The things you learn about candidates from reading their books. Despite the length of those columns I wrote after reading Barack Obama’s and John McCain’s chronicles of their early years, obviously there was much I didn’t have room to get into, including a lot of stuff that each candidate’s respective detractors like to point to.
Obama had his dope-smoking years, a period of rebellion in which I think he was self-consciously trying to emulate Malcolm X in his wild, self-destructive period — although being careful not to go too far, of course. (We both read the Autobiography in high school in Hawaii. I found it interesting; Obama saw it briefly as a guide to being a "black man in America," something he had to practice to learn.)
John McCain, having been a Naval Aviator, was less inhibited. He had Marie, the Flame of Florida. And others; that name just stood out.
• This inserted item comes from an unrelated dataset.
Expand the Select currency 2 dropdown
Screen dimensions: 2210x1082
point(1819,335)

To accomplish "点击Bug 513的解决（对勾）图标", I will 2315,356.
She apparently was an exotic dancer who performed for the fliers at Trader John’s, their favorite Pensacola after-hours locale. Ensign McCain dated her for awhile. She was "a remarkably attractive girl with a great sense of humor." He made the mistake once of taking her on an impulse to a party given by a married officer. (The single junior officers seldom socialized with the married couples. There was a good reason for this.) She was "a good sport" about it, but was clearly out of place among the Eastern Establishment-educated wives:
The young wives she was about to meet would be decorously attired and unfailingly genteel. Marie was dressed somewhat flamboyantly that evening, as was her custom.
… Marie sensed that the young wives, while certainly not rude to her, were less than entirely at ease in her presence. So she sat silent, not wishing to impose on anyone or intrude in the conversations going on around her. After a while, she must have become a little bored. So, quietly, she reached into her purse, withdrew a switchblade, popped open the blade, and, with a look of complete indifference, began to clean her fingernails.
… A short time later, recognizing that our presence had perhaps subdued the party, I thanked our hosts for their hospitality, bid goodbye to the others, and took my worldly, lovely Flame of Florida to dinner.
I like that line, "as was her custom…"
Kathleen Parker believes the crusty old sailor who once romanced the Flame of Florida had a similar motivation for choosing Sarah Palin — another remarkably attractive girl with a great sense of humor — to go with him to the party those Republican stiffs held up in St. Paul. Only this time, the date was the hit of the party. They particularly liked the part where she took out her switchblade and sliced and diced the Community Organizer with it.
But perhaps we’re reading too much into this.